--- Data for this task ---

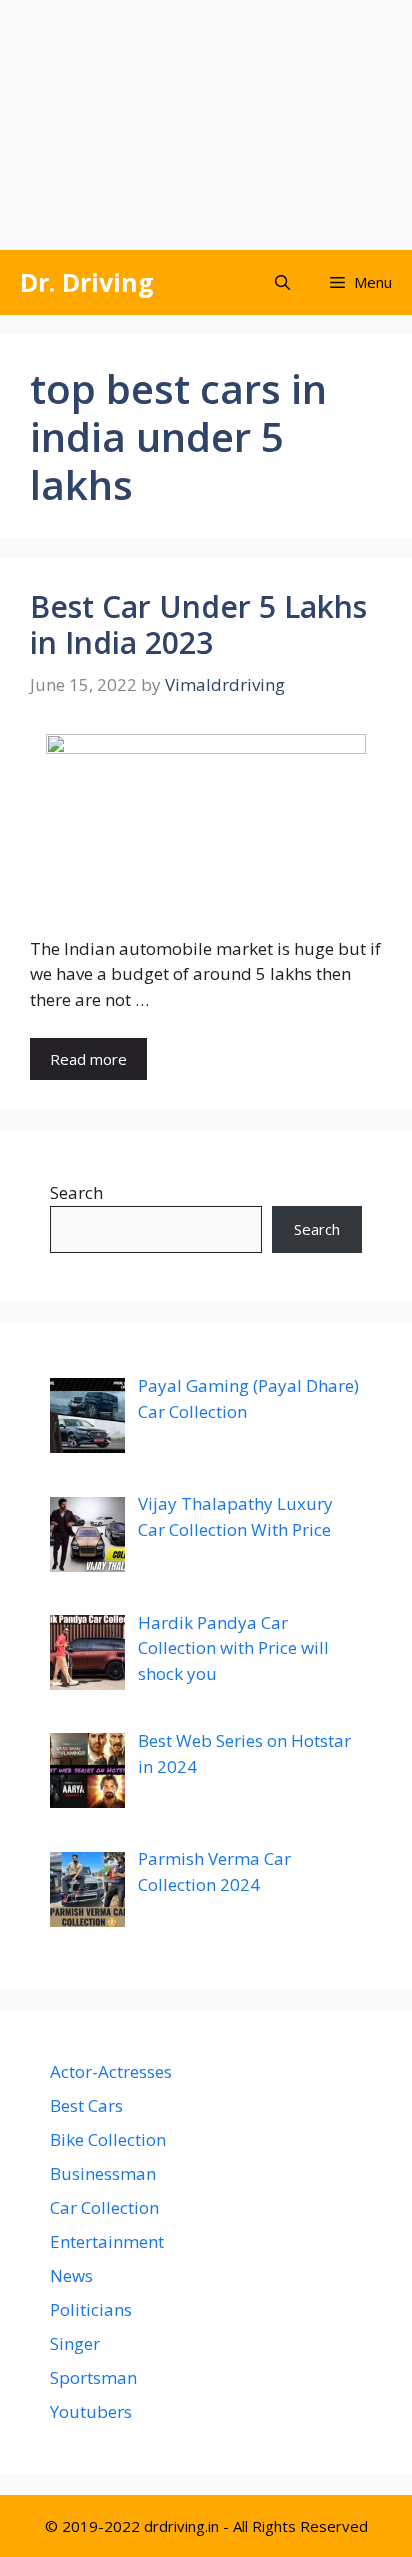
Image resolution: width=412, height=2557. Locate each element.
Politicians (91, 2309)
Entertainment (107, 2241)
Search (76, 1192)
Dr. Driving (87, 282)
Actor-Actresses (111, 2071)
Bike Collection (108, 2139)
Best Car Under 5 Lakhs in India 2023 (198, 624)
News (71, 2275)
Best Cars (86, 2105)
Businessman (103, 2173)
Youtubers (91, 2411)
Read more (88, 1059)
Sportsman (93, 2377)
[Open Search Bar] (282, 282)
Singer (75, 2343)
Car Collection (104, 2207)
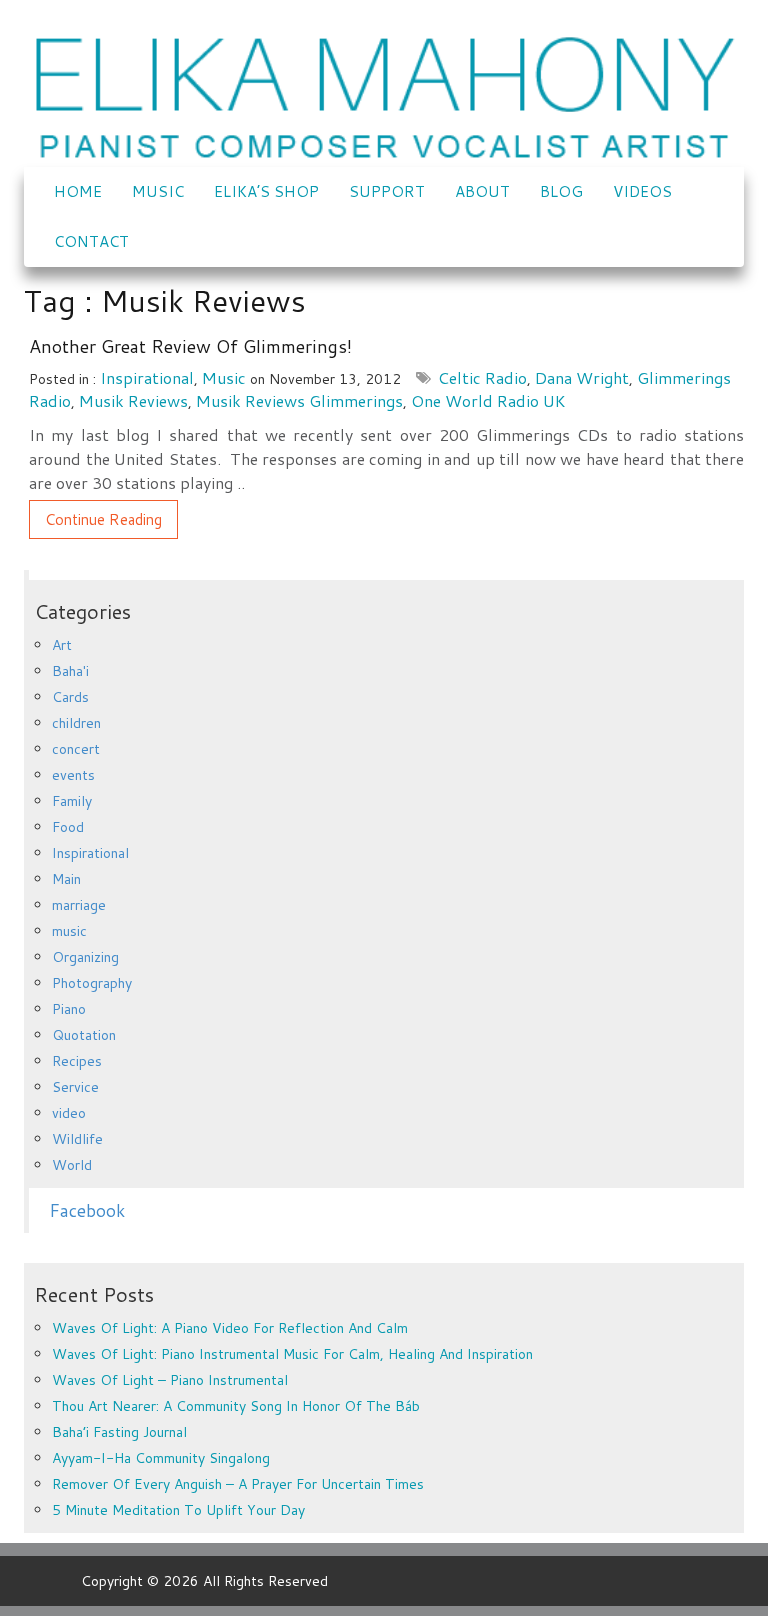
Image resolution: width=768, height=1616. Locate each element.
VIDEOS (642, 191)
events (73, 775)
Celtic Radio (482, 377)
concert (76, 749)
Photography (92, 983)
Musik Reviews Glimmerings (299, 400)
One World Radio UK (488, 400)
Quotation (84, 1035)
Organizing (85, 957)
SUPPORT (387, 191)
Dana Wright (582, 377)
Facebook (87, 1210)
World (72, 1165)
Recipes (77, 1061)
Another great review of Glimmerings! (190, 346)
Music (158, 191)
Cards (70, 697)
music (224, 377)
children (76, 723)
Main (66, 879)
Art (62, 645)
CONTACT (91, 241)
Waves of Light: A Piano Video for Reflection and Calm (230, 1328)
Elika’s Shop (266, 191)
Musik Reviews (133, 400)
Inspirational (147, 377)
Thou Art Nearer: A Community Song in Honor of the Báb (236, 1406)
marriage (79, 905)
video (69, 1113)
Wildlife (77, 1139)
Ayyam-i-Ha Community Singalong (161, 1458)
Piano (69, 1009)
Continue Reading (103, 519)
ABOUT (482, 191)
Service (75, 1087)
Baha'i (70, 671)
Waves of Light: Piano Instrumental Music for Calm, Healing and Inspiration (292, 1354)
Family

---

About this exercise: Every line that contains the string "Locate" should be copied from the records.

Response area:
Image resolution: width=412, height=2557. Locate each element.
Image resolution: width=768, height=1616. Locate each element.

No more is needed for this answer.